Set of tasks:
**a.** According to the Facebook Ads article, how many monthly active users did Facebook have as of the second quarter of 2015?
**b.** Pick up the Facebook Ads article after its final line and write the next part.

Selection:

····················

How to Launch Your First Facebook Ads Campaign

Many entrepreneurs avoid using Facebook for business purposes, assuming that Facebook is a social network, not a business community. It’s like saying don’t use billboards because the streets are for moving between home and work, and are not for informing commuters about specific products and services. Indeed, people are not on Facebook to be assailed with advertising messages, but that doesn’t mean we can’t promote ourselves through this network.

Facebook Ads offer excellent opportunities to promote small and medium businesses. This platform enables running multiple types of campaigns by which companies can make their name in the market or generate qualified sales leads.

In this article I will focus on campaigns that aim to generate new leads, and the main mistakes to avoid for success. My aim is not to give step-by-step instructions for carrying out a campaign, but to offer some important pointers for a correct strategy.

 

Why Facebook Ads?

Facebook offers access to over 1.4 billion global users. As of the second quarter of 2015, Facebook had 1.49 billion monthly active users. Moreover, on the 24th of August Mark Zuckerberg was proud to announce that his network reached the 1 billion users a day milestone. Just think about it! In a single day, 1 in 7 people on Planet Earth used Facebook to connect with their friends and family. This is a huge opportunity for any business that masters the art of creating interest for their product or service on social media.

The question is how to do it rather than should we do it?

····················

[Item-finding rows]

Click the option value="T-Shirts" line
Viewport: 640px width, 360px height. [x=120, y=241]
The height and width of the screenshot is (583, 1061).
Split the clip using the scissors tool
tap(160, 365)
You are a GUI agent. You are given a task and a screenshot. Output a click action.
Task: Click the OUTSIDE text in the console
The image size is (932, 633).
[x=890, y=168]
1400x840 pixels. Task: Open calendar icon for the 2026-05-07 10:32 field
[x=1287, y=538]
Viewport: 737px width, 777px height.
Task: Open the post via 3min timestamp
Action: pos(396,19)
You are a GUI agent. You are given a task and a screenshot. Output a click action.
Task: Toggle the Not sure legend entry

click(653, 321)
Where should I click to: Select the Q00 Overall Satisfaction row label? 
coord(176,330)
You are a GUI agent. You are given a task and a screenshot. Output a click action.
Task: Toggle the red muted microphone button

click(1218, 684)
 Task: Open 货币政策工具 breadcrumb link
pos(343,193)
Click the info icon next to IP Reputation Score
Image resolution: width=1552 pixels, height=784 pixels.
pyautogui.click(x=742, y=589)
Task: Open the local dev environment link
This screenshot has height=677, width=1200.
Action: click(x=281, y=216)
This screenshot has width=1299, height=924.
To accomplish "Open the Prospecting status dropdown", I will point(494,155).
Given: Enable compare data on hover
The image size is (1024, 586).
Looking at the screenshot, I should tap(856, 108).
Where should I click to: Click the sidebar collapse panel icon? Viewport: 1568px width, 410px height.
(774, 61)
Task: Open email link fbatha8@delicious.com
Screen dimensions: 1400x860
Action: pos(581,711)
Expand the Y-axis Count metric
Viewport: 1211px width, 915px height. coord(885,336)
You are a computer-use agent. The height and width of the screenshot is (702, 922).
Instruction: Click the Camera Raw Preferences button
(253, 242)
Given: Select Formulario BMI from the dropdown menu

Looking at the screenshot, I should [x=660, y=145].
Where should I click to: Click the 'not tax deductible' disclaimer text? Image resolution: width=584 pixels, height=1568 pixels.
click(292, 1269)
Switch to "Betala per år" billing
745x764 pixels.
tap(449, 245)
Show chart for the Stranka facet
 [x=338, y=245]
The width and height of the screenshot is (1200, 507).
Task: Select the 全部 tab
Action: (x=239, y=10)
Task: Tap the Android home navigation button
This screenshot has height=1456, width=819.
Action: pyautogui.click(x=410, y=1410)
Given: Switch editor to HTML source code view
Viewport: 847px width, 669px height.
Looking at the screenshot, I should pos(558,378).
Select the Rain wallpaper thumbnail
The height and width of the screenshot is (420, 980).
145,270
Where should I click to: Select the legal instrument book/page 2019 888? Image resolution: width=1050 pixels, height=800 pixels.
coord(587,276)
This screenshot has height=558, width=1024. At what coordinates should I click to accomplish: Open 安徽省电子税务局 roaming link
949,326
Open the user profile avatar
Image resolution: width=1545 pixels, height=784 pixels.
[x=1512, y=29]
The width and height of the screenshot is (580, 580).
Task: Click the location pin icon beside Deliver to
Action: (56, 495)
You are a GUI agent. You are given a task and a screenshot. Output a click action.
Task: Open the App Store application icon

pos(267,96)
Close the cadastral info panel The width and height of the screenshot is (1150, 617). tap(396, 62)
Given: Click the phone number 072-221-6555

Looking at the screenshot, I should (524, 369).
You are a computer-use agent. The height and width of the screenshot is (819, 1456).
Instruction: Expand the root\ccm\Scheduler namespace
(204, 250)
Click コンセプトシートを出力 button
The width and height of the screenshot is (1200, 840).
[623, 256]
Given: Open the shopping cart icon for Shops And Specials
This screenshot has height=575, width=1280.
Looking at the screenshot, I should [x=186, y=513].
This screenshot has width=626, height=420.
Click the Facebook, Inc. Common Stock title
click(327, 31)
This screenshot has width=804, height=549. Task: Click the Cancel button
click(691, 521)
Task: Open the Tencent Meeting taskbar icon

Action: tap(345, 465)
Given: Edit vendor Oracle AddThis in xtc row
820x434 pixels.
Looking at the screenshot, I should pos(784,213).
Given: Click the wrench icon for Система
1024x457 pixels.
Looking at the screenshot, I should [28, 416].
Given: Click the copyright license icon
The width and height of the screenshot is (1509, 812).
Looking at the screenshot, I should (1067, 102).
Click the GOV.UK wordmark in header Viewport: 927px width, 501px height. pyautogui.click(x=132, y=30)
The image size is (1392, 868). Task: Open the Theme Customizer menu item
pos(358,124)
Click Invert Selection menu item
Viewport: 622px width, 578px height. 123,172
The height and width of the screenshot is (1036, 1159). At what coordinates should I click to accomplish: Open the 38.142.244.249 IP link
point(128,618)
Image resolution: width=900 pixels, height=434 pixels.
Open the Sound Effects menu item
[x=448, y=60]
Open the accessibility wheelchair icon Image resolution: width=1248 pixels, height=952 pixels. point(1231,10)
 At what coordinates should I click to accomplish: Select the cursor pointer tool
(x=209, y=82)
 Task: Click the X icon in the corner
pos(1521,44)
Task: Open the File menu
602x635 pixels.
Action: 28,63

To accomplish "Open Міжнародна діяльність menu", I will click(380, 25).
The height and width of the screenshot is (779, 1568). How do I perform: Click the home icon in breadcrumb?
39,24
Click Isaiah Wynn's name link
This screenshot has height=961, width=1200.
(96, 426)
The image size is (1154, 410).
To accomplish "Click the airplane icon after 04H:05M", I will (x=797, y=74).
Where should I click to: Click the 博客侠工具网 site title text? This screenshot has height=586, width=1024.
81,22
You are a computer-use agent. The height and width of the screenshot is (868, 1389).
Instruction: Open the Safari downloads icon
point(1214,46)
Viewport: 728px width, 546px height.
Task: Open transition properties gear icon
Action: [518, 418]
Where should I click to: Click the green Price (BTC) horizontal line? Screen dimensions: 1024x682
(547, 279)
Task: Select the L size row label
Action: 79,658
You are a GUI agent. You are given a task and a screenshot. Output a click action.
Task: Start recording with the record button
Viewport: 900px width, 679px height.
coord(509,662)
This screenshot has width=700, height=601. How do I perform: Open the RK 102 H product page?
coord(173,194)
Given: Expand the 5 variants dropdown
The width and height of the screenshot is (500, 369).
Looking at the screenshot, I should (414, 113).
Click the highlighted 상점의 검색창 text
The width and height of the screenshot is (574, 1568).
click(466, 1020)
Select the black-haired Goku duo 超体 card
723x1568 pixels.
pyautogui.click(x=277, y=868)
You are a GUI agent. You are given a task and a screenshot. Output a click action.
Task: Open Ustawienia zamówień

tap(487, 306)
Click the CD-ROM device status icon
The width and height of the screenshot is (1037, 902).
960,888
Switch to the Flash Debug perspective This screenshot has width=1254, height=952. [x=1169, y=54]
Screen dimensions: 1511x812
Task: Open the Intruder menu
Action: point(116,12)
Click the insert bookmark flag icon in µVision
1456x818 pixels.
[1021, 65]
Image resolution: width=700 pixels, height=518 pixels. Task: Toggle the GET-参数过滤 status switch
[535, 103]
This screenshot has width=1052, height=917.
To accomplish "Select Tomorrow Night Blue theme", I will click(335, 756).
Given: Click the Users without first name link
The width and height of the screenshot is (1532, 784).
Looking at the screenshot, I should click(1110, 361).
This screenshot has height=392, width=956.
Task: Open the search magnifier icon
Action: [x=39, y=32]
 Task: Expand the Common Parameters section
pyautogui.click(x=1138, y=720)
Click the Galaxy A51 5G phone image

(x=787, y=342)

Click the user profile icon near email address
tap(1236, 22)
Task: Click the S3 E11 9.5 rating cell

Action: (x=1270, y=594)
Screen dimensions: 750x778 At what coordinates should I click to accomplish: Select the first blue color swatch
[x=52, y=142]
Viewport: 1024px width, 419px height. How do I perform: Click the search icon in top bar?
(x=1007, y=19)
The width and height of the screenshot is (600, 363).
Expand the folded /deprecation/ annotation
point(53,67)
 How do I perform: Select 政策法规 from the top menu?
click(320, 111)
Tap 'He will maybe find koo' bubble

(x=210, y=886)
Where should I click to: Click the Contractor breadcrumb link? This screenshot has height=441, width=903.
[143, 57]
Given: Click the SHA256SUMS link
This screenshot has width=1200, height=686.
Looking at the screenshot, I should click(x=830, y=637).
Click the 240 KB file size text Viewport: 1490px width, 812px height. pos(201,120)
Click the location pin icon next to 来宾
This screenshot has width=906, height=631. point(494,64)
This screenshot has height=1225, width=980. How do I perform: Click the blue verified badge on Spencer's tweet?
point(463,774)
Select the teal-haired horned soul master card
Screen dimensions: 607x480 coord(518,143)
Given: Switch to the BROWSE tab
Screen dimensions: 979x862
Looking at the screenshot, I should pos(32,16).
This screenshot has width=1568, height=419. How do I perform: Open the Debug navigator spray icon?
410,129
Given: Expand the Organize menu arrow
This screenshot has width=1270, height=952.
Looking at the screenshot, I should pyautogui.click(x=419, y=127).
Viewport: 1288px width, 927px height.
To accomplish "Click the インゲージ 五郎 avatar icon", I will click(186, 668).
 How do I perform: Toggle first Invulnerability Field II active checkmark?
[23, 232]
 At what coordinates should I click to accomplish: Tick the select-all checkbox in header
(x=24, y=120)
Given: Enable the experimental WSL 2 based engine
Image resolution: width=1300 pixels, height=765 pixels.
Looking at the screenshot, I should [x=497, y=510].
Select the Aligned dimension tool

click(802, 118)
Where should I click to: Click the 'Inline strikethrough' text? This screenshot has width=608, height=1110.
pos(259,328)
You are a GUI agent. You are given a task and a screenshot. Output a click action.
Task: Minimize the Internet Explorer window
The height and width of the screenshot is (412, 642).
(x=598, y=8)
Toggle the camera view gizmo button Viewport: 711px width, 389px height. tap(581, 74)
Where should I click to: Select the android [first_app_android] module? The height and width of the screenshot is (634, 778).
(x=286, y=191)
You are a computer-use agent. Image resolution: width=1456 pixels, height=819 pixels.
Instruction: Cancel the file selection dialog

····················

The replies:
**a.** 1.49 billion

**b.**
Through the Facebook Platform, you can select a very specific audience using different targeting criteria: demographics, interests, behaviors. A well-thought-out Facebook Ad campaign can bring “good” clicks on the website when you create interest in your offer at very low prices, (cost for a click varies depending on your industry, and can be reached even under 10 cents).

3 Mistakes You Want to Avoid When You Start Your First Facebook Ad Campaign

 

1. Do not think of advertising as a direct sale

Your potential customers, no matter how generally they would be interested in your offer when they are on Facebook, they want movies with cats, pictures of friends vacations or to take a peek into the life of their favorite celebrities. Nobody goes to Facebook to find the best offer for certain products or services. Your ad shouldn’t be thought of in terms of a direct sale. Its purpose is to create interest for the offer you want to promote. The best approach is to start from the customer’s need and to “sell” through your advertising on Facebook i.e. an educational article about how your potential client can fulfill that need.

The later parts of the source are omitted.